### Given problem
Pull out each line of the data that contains the word "height", matching uppercase and lowercase letters exactly.

### Given records
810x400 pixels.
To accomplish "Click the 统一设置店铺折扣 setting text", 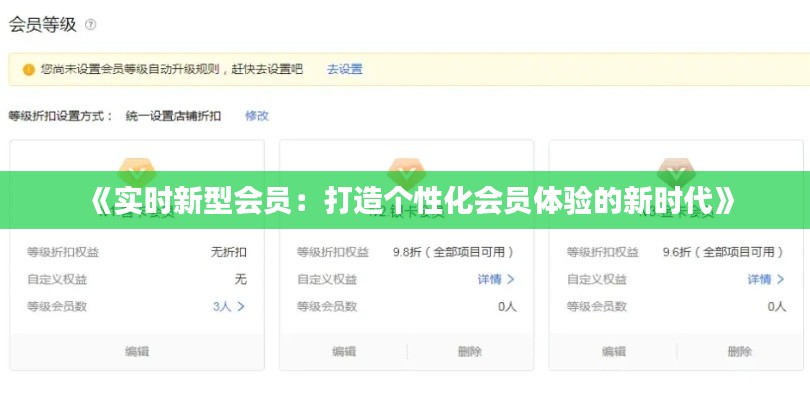I will click(x=173, y=116).
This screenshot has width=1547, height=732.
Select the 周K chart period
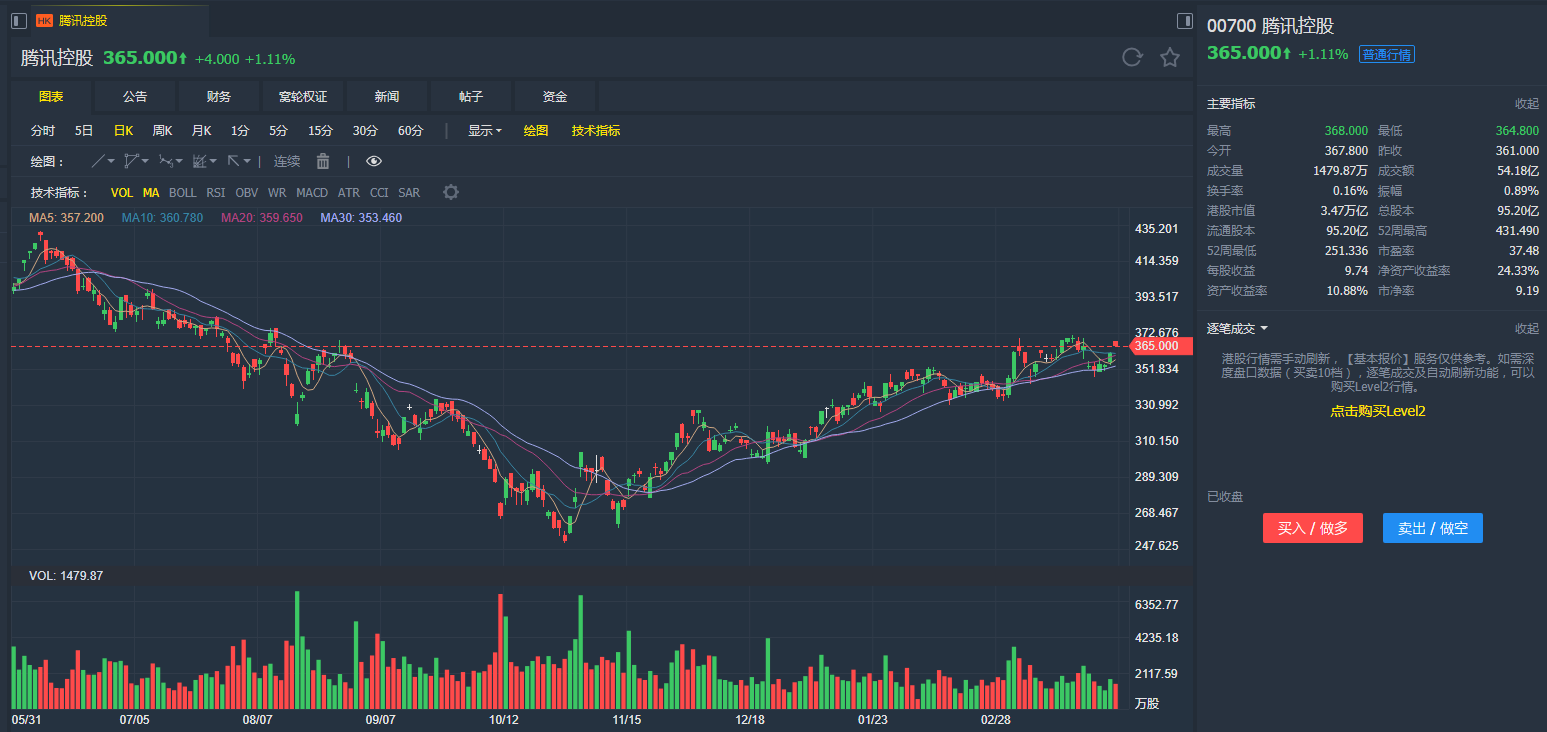[x=162, y=130]
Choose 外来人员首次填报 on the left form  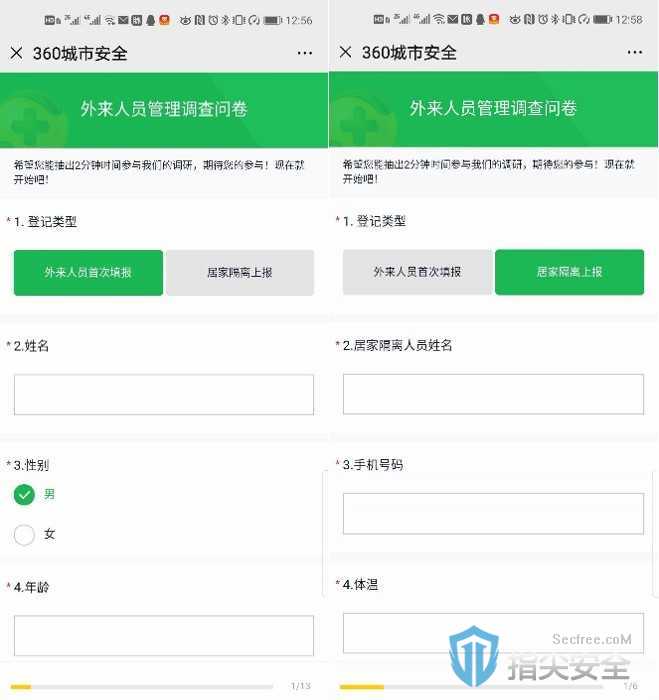coord(88,273)
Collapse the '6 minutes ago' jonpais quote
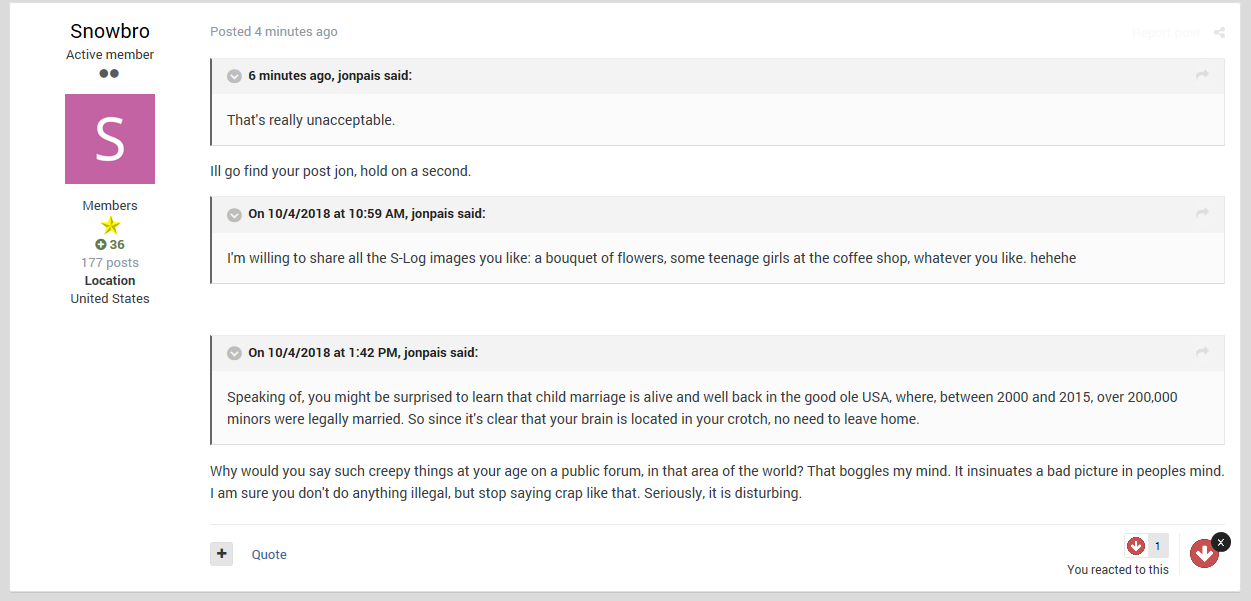The image size is (1251, 601). coord(235,76)
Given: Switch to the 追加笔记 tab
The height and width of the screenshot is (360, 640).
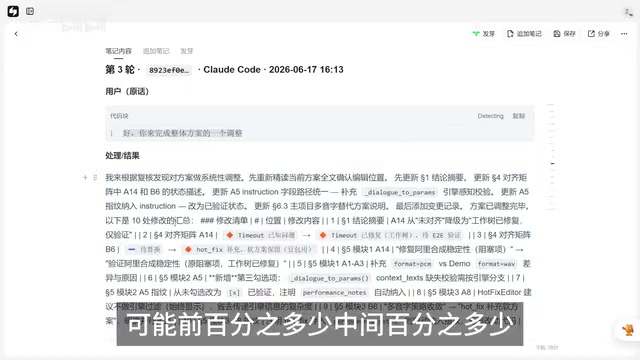Looking at the screenshot, I should tap(156, 51).
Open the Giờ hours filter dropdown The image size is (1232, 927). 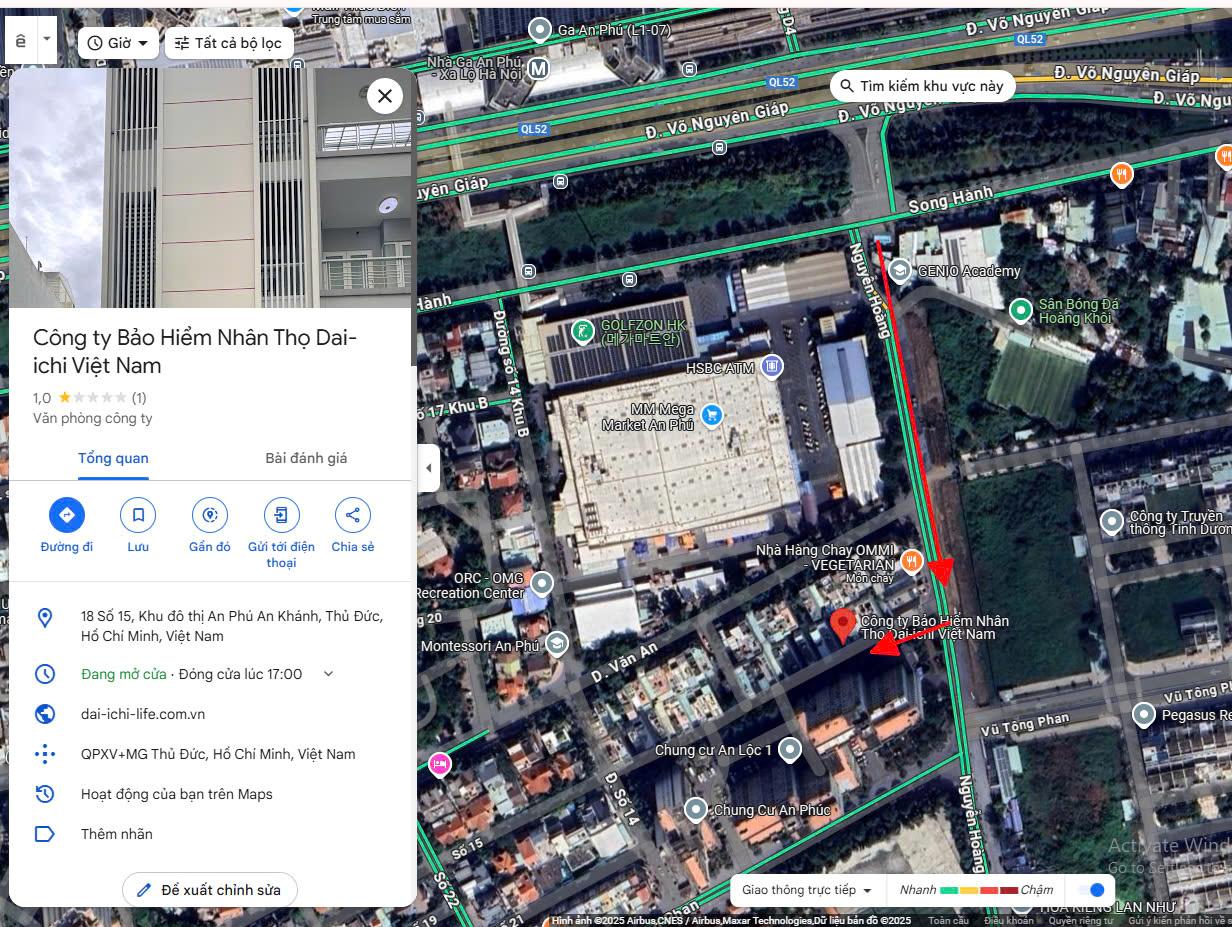coord(118,43)
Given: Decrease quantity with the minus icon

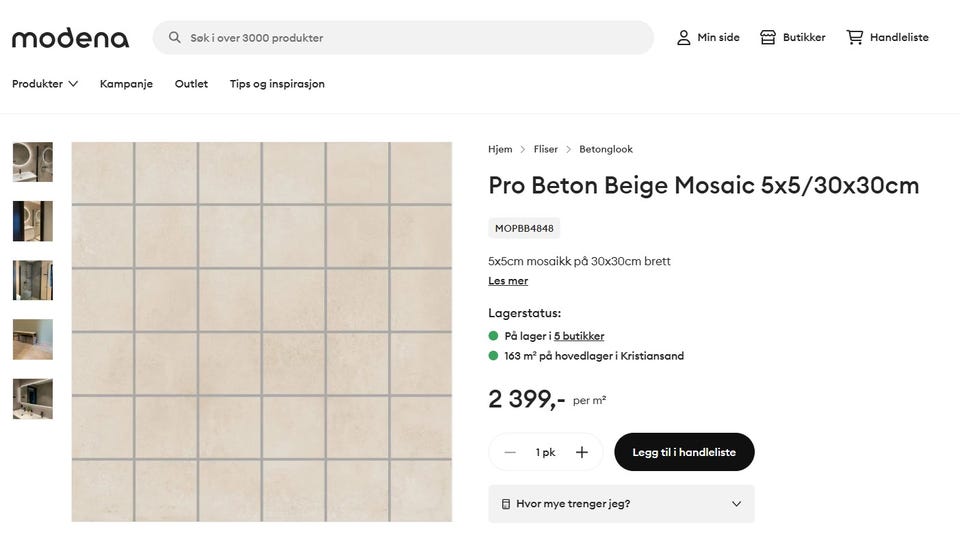Looking at the screenshot, I should coord(510,452).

### Output of the task
This screenshot has width=1547, height=732.
The height and width of the screenshot is (360, 640).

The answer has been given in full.